> Recorded information
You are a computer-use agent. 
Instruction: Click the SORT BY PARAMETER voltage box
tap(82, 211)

==

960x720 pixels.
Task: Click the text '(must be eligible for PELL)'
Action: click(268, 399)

---

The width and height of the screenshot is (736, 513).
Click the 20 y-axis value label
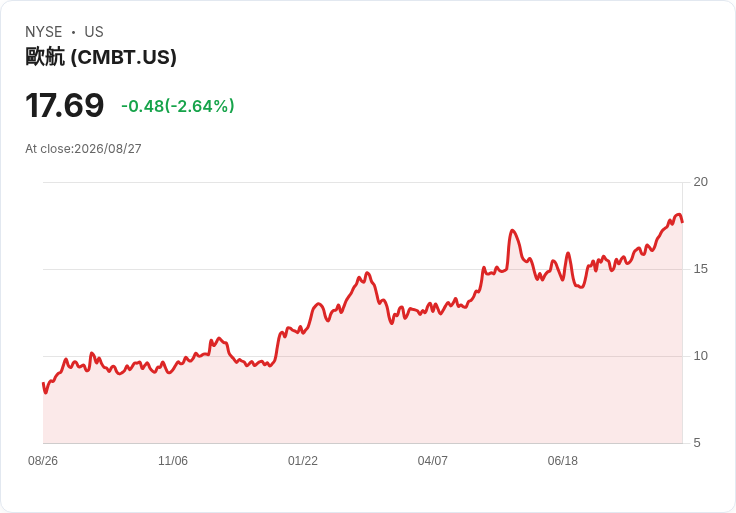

> What the exercise asks
In the listing above, transcribe exactly everything from the line containing "The width and" down to the line containing "Click the 20 y-axis value label", including both and nothing more.

> Exercise answer
The width and height of the screenshot is (736, 513).
Click the 20 y-axis value label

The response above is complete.